#2. Robert Galbraith Heath Invented Brain-Fixing Electrodes 60 Years Ago
We've talked about the dickishness of some of Dr. Robert Galbraith Heath's experiments in the past. However, that's not all the man did. A large chunk of his work with Tulane University went a long way to revolutionize depression treatments. For instance, in the '70s, his team successfully treated several people previously labeled untreatable.
"'Dead' -- 'not depressed'... it's a matter of perspective."
Yes, his more than slightly supervillainy solution to treating one of the most difficult mental problems around was to hook up to 125 electrodes to a patient's brain. And while the mere mention of the words "electricity" and "brain" in the same sentence conjures images of Nurse Ratched in One Flew Over the Cuckoo's Nest, Heath's method was actually specifically designed to ease the patient's mind by stimulating the pleasure center of the brain.
And it worked.
But the Problem Was ...
That's right; he found a way to just freaking inject electric pleasure into a human brain. It kind of sounds like the kind of discovery that should have changed civilization.
But Heath kept the experiments at a very low profile instead of going public for the "HOLY SHIT YOU CAN TOTALLY ELECTRIFY YOUR BRAIN INTO PLEASURE YOU GUYS" headlines. A quite possible reason for this was an incident in 1962: Heath was contacted by the CIA to see if his electrode trick could be used for interrogation by exploring the pain center instead.
"Oh, and is there a way to make another person shit their pants? Just out of ... um ... curiosity."
Heath sanely dismissed the idea as plain disgusting, and proceeded to play his cards close to chest.

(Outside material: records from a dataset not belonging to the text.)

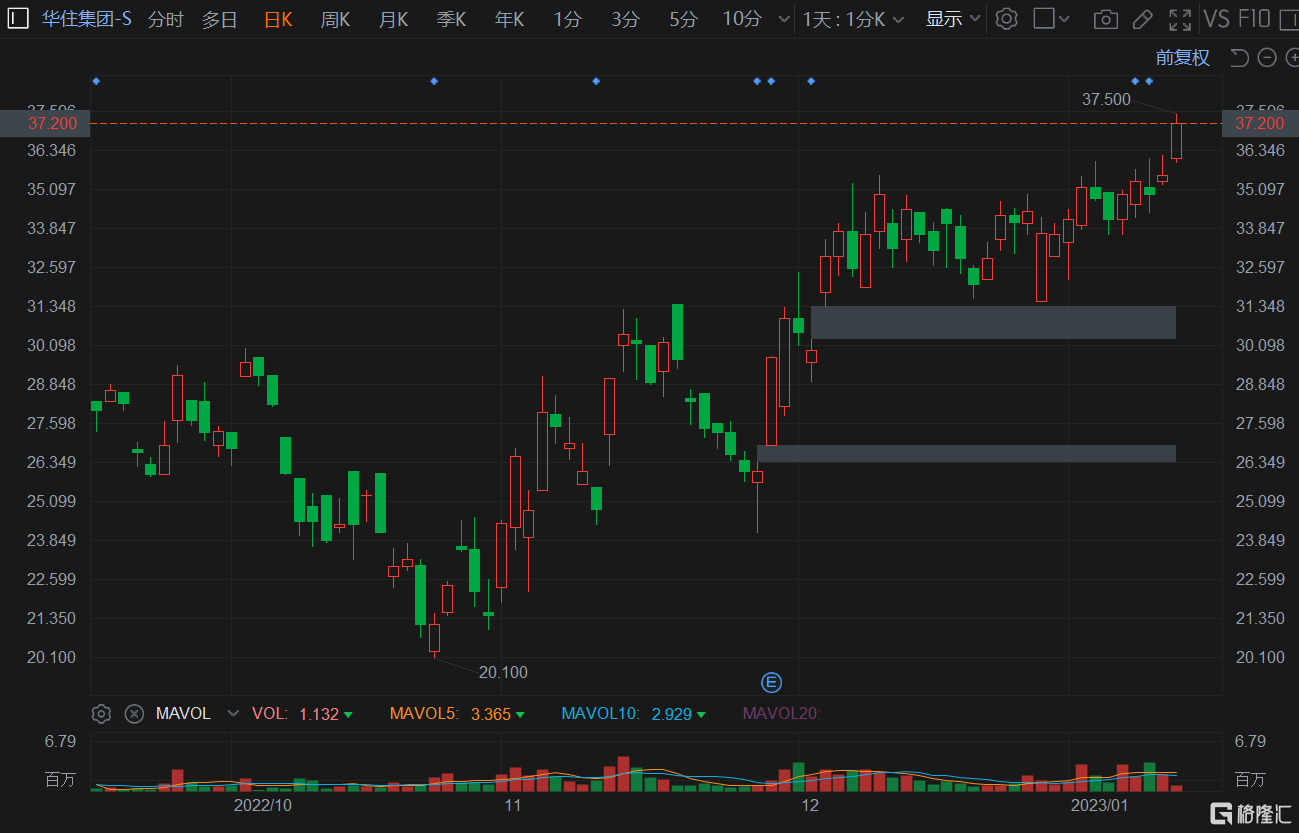The width and height of the screenshot is (1299, 833).
Task: Remove the MAVOL indicator panel
Action: point(134,713)
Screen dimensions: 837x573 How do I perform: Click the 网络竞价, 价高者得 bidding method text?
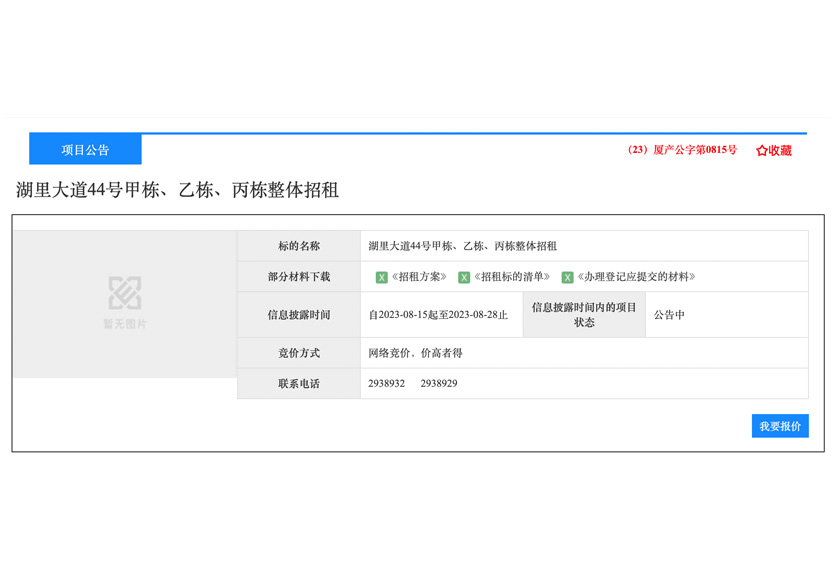coord(415,353)
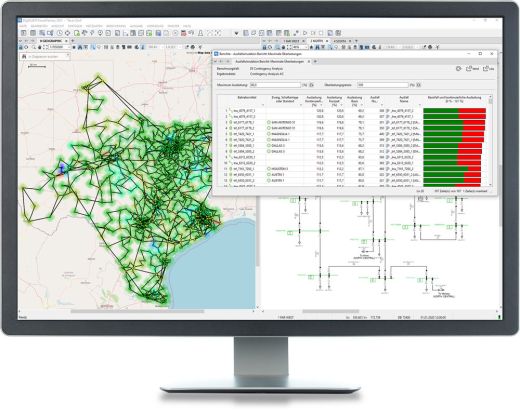The height and width of the screenshot is (414, 520).
Task: Click the red calendar icon in main toolbar
Action: tap(183, 33)
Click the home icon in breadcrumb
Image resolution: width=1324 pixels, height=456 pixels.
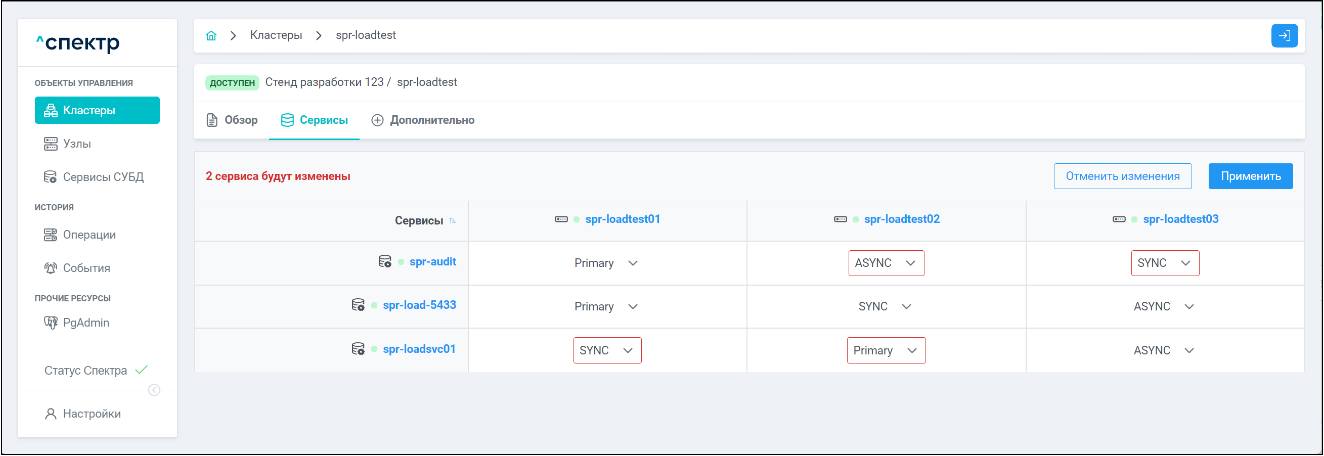click(211, 36)
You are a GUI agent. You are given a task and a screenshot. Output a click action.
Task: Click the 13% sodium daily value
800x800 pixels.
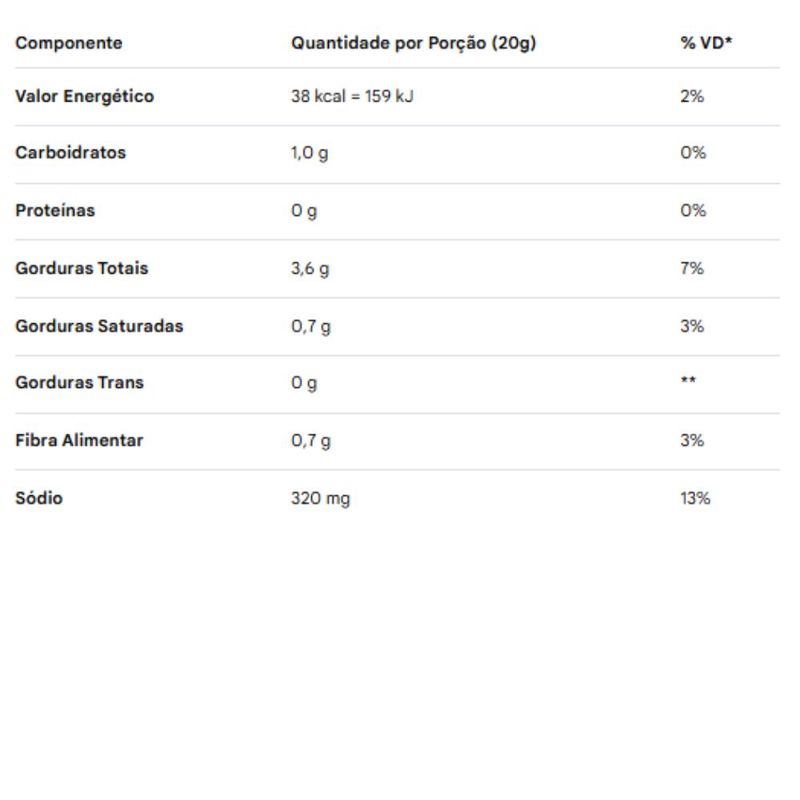(695, 498)
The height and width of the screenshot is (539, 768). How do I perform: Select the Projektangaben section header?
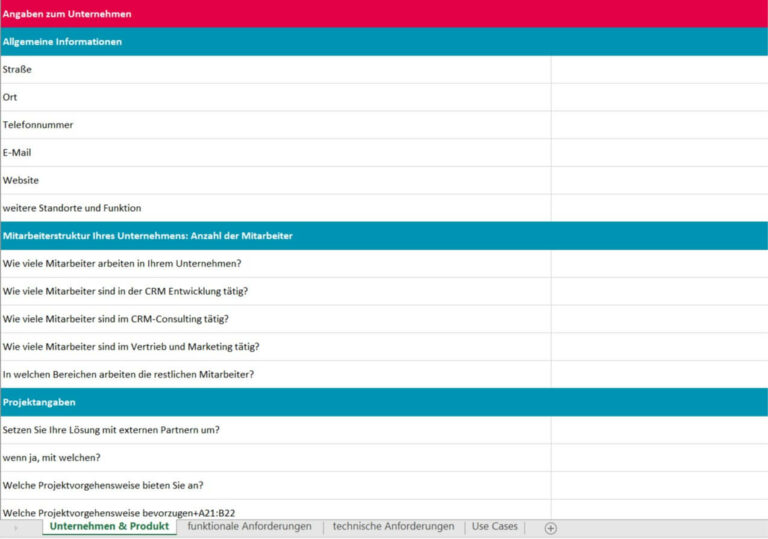[x=384, y=402]
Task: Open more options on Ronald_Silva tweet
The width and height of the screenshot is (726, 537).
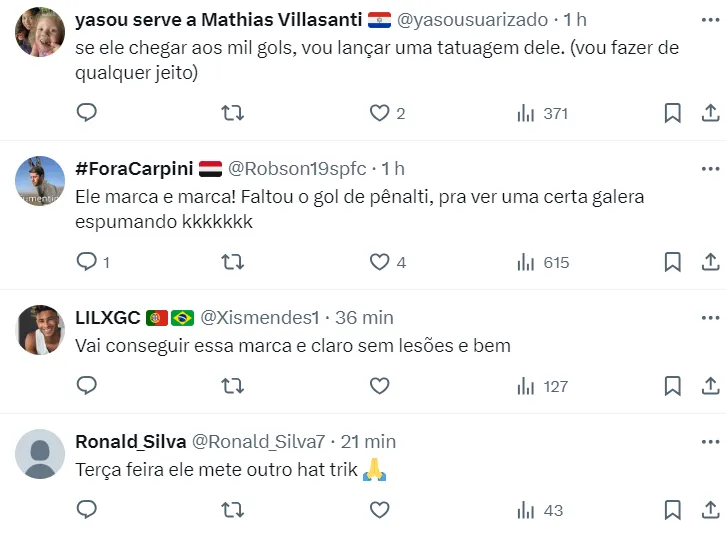Action: click(x=711, y=441)
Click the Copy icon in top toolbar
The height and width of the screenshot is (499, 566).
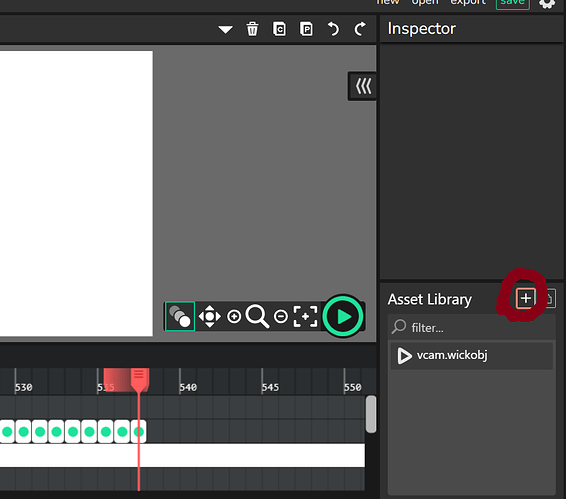[x=279, y=29]
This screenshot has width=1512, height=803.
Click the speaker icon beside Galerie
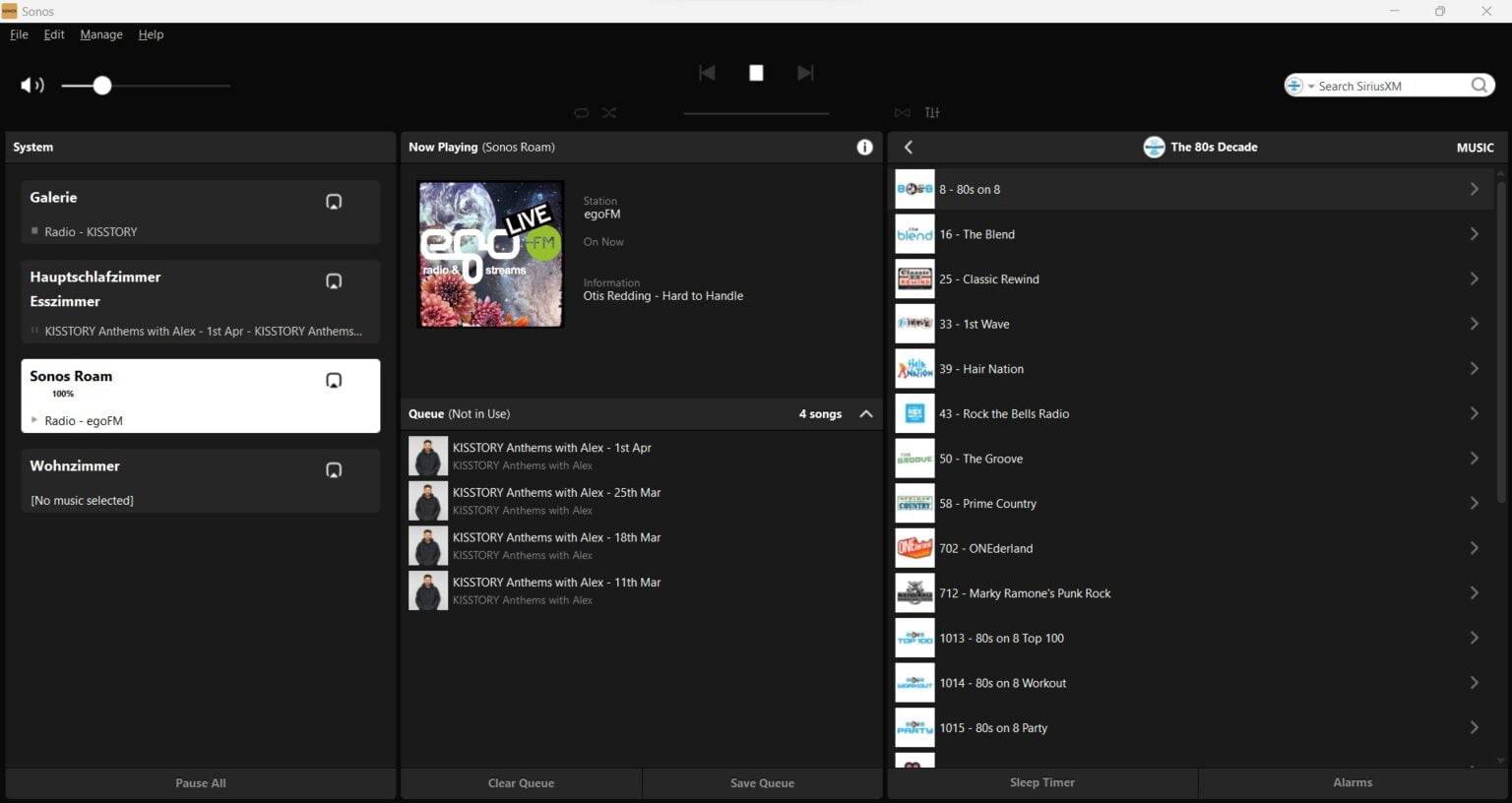(x=334, y=201)
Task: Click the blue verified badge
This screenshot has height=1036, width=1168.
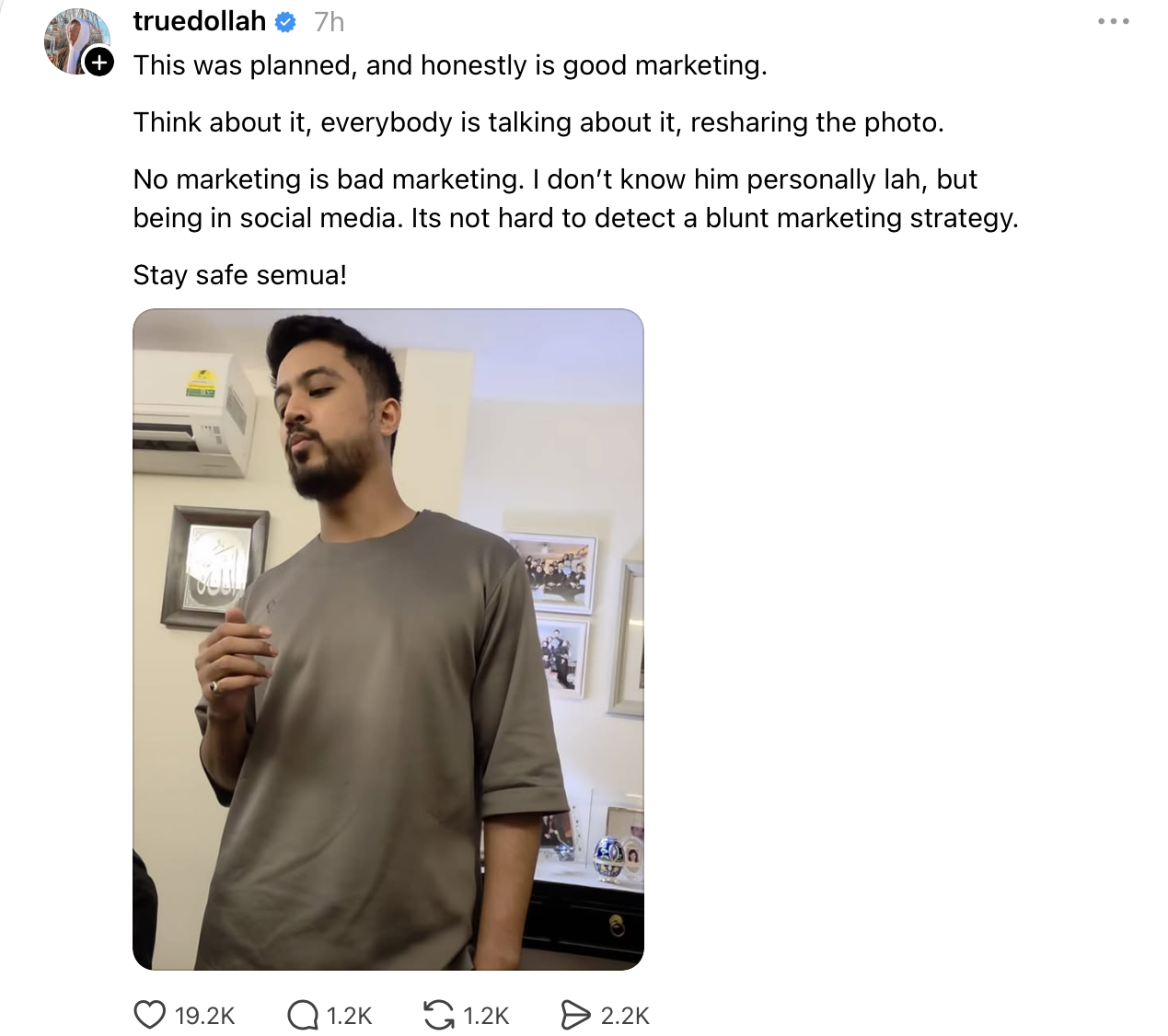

Another problem that stood between Heath and the embracing public was the fact that his electrodes needed to stimulate the brain at regular intervals, it wasn't like a one-time thing. This basically amounted to "brain pacemakers" that would have to stay in the brain for years. So the technology remained in the shadows, and even today, we are still treating it like it's barely out of the experimental stage. Though it could still make a comeback -- Columbia University has been toying with the technology in recent years.
"You know, I think I'm OK with just being depressed."
How It Could Have Changed the World:
Let's talk figures.
Depression is one of the biggest health problems of the modern world, estimated to affect 19 million people in the U.S. alone. Its cumulative costs amount to a whopping $44 billion. And while it can be treated, it's far from an easy task -- medication is unpredictable and comes with side effects, and pretty much everyone needs a different treatment. It's hard to imagine what could have been accomplished with 50 years of evolution of Heath's electrode technology (which was proven to cure other mental illnesses, too).
Such as the ironic compulsion to randomly shock your own head.
Then again, we guess that's also imagining a world where somebody wouldn't immediately think of some horrifying use for it. It ... kind of seems like the sort of thing a person could get addicted to.
#1. Henry Cavendish Revolutionized Science, but Didn't Tell Anyone
Henry Cavendish is probably the most prolific scientist you've never heard of. He was a talented chemist whose list of accomplishments includes, but is not limited to: the discovery of hydrogen, calculating the density of Earth and establishing his own versions of Richter's Law, Ohm's Law, Coulomb's Law, Charles's Law of Gases and Dalton's Law ... and he did it in the 1700s, many years before any of those guys for whom the laws would be named.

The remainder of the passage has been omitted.